Police in the Melbourne, Australia, area have arrested a man who they say threw a “packet of bacon” at someone who interrupted his attempts at antisemitic graffiti.
The arrest, announced Tuesday, is the latest in a string as police crack down on antisemitic incidents in Melbourne and Sydney, home to Australia’s two largest Jewish communities.
The incident took place in a park on Jan. 31, the Victoria Police said in a press release. A 68-year-old man was seen allegedly scrawling “prejudice motivated graffiti” on a fence when “a passerby approached the male offender and was spat on and had a packet of bacon thrown at him,” the statement said. He was charged with three crimes including “offensive graffiti.”
“There is absolutely no place at all in our society for antisemitic or hate-based symbols and behaviour,” the police statement said. “Police will always treat reports of such crime seriously.”

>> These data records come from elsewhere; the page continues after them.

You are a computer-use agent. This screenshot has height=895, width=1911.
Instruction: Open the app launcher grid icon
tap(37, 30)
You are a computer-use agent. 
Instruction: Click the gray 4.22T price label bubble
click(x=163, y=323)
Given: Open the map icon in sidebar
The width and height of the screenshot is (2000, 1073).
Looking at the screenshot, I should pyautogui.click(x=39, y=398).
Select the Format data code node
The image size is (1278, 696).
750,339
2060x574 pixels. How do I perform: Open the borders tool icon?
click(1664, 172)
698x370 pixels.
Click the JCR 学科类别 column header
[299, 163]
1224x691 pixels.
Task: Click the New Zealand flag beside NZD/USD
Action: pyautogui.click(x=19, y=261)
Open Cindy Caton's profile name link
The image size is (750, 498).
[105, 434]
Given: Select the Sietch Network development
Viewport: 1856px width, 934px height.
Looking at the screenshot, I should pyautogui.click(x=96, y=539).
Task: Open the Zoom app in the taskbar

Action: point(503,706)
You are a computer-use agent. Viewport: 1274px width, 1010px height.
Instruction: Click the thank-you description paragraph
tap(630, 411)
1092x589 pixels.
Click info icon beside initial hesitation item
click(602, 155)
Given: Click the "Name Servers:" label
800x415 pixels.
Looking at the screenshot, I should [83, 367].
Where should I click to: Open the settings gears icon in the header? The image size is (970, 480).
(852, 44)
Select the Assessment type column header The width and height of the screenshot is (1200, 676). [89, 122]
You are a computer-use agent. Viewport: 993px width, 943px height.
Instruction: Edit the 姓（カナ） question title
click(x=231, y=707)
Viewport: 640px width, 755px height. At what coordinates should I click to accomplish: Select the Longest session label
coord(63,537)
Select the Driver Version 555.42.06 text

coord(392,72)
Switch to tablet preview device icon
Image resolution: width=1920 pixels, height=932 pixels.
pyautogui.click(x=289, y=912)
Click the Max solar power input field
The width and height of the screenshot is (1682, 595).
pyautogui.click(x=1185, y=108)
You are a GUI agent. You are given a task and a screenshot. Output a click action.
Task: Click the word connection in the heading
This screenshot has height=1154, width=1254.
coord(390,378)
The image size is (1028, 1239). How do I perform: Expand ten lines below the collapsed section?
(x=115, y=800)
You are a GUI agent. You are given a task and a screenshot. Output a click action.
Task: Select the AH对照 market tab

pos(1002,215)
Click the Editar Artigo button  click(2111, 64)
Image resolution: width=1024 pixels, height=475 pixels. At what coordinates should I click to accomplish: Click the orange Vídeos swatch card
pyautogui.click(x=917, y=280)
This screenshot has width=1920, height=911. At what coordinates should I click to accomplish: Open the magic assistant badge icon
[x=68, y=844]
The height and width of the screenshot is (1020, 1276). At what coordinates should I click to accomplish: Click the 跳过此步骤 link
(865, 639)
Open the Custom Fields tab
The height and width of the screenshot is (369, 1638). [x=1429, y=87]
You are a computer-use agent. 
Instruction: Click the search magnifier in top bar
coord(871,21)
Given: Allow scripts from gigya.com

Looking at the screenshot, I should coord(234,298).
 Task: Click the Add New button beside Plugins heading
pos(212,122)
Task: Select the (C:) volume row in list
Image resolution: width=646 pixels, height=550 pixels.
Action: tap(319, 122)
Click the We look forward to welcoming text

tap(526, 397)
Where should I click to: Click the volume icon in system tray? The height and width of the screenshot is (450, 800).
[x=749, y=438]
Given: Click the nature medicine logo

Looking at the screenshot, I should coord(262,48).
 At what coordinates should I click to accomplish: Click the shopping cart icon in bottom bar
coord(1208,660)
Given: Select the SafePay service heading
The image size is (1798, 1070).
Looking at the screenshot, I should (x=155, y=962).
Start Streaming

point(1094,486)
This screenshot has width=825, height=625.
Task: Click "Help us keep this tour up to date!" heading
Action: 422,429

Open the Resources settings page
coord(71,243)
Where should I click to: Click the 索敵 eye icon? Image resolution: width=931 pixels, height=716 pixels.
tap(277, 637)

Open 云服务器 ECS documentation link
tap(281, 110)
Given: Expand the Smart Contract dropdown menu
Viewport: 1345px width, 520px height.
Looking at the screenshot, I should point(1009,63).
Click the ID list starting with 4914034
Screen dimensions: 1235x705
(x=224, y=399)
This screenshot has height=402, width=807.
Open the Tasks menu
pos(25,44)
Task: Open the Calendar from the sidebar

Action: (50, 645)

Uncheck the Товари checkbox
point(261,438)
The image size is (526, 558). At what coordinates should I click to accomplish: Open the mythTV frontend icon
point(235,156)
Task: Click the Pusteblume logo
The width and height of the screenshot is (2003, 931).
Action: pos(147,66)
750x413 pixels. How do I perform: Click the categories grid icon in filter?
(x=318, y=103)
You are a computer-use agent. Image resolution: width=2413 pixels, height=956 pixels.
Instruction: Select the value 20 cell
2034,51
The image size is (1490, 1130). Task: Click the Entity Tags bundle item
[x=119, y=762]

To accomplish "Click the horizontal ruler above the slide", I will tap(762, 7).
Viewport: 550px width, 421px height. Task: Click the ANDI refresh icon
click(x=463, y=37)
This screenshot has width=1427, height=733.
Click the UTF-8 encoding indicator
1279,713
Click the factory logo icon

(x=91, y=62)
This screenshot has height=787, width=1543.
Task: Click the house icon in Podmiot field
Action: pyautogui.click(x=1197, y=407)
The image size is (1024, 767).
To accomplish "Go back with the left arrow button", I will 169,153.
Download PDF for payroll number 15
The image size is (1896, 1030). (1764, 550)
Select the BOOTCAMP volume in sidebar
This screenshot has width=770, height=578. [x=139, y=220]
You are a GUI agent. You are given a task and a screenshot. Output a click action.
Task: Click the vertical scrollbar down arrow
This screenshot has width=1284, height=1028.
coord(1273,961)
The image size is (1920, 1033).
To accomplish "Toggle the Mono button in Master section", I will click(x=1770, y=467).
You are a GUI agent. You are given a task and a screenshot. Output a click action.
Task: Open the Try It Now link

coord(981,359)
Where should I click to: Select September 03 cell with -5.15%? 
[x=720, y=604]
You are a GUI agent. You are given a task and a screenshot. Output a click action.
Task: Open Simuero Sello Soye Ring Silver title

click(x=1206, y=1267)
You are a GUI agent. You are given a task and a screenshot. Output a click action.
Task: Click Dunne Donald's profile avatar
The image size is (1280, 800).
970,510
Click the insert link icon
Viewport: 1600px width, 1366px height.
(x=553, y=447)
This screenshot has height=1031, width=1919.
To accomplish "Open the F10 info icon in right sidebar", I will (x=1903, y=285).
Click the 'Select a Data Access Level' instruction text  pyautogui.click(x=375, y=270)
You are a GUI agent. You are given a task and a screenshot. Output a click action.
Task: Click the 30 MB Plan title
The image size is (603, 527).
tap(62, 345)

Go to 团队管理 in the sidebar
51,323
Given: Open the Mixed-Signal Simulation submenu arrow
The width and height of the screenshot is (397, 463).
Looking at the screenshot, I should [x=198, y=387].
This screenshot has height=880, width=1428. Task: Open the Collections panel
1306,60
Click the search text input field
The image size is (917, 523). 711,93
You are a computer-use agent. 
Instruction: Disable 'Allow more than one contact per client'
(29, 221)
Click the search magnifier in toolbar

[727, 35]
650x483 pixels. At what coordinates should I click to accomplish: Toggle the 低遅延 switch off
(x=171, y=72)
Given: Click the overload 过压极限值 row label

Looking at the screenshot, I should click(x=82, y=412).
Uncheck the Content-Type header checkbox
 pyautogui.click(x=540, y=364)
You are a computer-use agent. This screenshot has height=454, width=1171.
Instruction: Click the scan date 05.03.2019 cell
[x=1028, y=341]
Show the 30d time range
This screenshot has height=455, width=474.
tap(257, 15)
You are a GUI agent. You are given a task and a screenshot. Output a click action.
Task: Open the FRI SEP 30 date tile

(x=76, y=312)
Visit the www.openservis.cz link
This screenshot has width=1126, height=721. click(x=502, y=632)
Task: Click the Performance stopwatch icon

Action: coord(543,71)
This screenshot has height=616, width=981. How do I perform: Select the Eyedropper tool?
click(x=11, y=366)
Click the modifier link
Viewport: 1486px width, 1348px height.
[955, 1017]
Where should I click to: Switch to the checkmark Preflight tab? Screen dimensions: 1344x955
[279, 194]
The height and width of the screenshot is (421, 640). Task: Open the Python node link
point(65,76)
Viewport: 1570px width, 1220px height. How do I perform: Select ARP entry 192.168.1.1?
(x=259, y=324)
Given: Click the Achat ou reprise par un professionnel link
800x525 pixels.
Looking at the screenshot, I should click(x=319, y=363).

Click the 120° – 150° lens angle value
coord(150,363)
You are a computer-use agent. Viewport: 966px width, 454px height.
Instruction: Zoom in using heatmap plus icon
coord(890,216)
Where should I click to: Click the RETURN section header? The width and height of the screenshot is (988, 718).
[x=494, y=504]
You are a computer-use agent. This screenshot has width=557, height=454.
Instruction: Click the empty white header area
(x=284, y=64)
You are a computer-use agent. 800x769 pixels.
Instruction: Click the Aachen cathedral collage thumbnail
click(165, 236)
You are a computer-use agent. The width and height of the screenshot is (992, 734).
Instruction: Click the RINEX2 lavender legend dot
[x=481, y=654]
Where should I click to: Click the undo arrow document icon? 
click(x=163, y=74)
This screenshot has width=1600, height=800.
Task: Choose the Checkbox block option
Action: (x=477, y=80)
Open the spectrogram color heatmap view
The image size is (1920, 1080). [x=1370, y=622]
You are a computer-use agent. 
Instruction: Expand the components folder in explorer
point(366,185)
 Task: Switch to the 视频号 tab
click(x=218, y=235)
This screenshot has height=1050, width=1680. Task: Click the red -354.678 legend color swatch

The mayor of the suburb where the incident took place said it was a “cowardly” attack meant to stir fear in local Jews who are already reeling from the arson of a prominent synagogue in December.
Officials in Sydney say they believe actors paid by foreign governments are behind many of the recent antisemitic incidents there.
Bacon and other pig products, which are not kosher to eat under Jewish law, have been used in antisemitic assaults before and have historically shown up in antisemitic imagery. In January 2020, an upstate New York woman was charged with a hate crime after allegedly throwing pork at a local synagogue in the middle of the night.